You're finished when you say you're finished.
That's it. Pretty easy, no? Ever since slavery was abolished, no one can force you to work. The technical term is a "contract of personal service" and that's what a writing contract is: you're not allowed to subcontract the job, it's you who has to do it yourself.
But it's not that simple. The issue isn't in deciding when you're done, the issue is in determining what are the consequences.
Let's start with an easy scenario: your contract says you'll deliver a 35,000-word manuscript and you deliver 25,000. You haven't performed under the contract. Clearly, you haven't performed. We'll discuss in more detail in a future post what that means, but for now you should assume you'll be asked to give back your advances and the publisher won't accept the manuscript. But if you really don't want to write anything more, you don't have to.
But what if you've delivered 35,000 words?
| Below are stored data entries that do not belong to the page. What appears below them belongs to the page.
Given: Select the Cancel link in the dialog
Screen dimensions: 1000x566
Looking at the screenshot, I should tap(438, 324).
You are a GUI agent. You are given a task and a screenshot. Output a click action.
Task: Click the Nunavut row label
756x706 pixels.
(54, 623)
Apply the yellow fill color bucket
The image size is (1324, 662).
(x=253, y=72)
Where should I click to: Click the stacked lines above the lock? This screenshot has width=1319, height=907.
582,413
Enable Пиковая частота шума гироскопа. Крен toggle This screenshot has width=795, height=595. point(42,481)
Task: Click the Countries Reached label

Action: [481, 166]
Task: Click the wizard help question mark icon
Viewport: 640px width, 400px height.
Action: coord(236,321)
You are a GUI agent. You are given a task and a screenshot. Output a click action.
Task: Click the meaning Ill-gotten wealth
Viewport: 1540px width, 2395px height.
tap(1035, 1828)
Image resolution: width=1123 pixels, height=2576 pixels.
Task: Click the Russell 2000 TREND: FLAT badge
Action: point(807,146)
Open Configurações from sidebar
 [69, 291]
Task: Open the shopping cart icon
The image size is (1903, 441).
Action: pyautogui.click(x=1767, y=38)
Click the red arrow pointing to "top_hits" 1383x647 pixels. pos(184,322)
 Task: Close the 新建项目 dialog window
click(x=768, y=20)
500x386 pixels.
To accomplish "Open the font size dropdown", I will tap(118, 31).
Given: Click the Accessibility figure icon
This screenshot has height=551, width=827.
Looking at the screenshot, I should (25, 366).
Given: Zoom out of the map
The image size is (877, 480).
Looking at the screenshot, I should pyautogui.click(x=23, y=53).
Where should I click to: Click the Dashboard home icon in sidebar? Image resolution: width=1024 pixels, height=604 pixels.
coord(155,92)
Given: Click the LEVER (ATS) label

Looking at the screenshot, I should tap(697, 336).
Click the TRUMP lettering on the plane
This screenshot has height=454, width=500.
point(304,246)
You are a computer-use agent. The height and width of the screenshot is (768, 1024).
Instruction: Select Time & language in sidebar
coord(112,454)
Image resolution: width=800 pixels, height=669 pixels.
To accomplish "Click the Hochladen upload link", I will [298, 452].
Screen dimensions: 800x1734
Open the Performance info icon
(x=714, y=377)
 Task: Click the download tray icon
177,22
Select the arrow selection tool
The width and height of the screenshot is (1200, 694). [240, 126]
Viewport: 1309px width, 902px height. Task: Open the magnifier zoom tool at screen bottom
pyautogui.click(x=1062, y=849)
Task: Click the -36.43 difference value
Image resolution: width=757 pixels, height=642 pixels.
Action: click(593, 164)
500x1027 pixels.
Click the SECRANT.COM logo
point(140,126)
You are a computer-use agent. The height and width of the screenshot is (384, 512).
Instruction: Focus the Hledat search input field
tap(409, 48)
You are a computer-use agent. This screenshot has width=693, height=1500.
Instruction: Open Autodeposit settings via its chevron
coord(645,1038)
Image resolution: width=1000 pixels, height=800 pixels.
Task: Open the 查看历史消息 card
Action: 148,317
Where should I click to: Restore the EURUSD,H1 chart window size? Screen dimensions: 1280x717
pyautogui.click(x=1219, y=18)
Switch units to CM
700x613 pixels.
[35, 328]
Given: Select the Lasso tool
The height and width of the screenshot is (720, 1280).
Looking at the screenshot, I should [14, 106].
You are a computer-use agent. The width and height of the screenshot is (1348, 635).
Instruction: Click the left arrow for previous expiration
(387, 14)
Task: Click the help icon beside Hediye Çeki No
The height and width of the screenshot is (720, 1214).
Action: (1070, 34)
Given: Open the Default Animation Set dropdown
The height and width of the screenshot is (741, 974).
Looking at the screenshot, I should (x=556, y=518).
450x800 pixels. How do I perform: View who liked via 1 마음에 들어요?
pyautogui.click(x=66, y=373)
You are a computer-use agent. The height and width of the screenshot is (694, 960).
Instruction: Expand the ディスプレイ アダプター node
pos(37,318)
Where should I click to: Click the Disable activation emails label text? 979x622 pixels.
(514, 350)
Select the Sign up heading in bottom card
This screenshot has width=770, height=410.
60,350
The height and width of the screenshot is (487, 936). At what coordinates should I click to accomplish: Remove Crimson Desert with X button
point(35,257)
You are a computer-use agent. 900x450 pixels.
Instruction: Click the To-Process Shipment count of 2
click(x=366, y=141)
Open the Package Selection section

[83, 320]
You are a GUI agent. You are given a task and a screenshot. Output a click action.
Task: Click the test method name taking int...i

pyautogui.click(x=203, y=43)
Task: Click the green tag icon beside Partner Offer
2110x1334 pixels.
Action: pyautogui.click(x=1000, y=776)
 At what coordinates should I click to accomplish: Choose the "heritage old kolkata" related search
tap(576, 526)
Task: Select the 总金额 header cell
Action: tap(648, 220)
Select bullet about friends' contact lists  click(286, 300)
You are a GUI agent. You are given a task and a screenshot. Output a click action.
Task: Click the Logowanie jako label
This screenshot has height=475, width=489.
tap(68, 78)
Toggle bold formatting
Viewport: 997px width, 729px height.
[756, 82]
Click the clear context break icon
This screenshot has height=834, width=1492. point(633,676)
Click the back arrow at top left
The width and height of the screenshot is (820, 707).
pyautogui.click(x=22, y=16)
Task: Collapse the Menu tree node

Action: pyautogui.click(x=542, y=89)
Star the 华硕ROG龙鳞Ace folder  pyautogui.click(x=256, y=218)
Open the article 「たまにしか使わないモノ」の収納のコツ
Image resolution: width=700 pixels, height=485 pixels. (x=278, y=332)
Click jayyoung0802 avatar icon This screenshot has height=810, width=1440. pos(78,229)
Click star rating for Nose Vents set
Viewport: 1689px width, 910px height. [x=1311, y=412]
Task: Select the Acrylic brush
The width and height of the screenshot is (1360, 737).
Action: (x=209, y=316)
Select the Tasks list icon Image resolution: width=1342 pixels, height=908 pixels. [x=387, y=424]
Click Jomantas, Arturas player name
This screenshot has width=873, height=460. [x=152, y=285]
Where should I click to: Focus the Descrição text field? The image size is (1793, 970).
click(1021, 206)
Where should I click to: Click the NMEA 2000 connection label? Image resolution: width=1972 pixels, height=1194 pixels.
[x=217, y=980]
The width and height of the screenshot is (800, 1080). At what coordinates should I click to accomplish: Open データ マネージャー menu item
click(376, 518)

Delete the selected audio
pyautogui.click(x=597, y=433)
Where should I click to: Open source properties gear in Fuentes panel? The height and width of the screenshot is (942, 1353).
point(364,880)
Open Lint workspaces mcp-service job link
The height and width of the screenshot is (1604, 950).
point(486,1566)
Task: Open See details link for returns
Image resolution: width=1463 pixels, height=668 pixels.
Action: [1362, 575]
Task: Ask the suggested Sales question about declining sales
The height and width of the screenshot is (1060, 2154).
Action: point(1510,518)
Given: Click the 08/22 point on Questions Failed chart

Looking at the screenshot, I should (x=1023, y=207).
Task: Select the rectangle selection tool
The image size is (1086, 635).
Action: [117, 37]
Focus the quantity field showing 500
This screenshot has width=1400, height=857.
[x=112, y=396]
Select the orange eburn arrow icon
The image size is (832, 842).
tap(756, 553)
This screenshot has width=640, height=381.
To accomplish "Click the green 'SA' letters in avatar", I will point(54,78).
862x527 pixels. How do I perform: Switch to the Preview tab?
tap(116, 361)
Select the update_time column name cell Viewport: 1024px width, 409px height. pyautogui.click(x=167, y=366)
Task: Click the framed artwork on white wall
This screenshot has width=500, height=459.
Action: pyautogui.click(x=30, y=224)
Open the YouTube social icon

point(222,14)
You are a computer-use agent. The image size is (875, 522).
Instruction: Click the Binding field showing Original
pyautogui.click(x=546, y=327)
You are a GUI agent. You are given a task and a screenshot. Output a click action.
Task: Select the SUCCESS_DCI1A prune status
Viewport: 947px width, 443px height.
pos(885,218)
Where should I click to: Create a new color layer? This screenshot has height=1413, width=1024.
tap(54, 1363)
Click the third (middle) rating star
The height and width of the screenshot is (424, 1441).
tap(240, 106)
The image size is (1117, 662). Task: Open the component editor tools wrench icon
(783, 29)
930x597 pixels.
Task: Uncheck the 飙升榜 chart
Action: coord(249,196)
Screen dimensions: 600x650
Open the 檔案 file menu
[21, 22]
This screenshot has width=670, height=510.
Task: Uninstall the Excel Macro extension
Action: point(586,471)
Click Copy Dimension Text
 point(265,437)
Then you've done what the contract says. And so from a purely technical perspective, you've performed your obligations under the contract. If your publisher tries to send the manuscript back saying you haven't performed, they can't raise word count as a reason.
Now let's add a couple of wrinkles. If the contract says 35,000-40,000 words and you turn in 34,000, you still haven't performed. Same thing for 34,999. Now the question arises: is this really a fundamental breach allowing your publisher to say that they will reject the manuscript? If this happened to a client of mine, I'd argue that this is technical performance: in the course of edits it may be the case that the publisher converts the manuscript into 35,000 words all by itself: removing contractions, fixing grammatical errors, etc. (which itself can become "et cetera" or "and so on")... But make your life easier and find somewhere to add enough words to get you to your minimum. It's tedious, but it removes an issue that doesn't have to be there.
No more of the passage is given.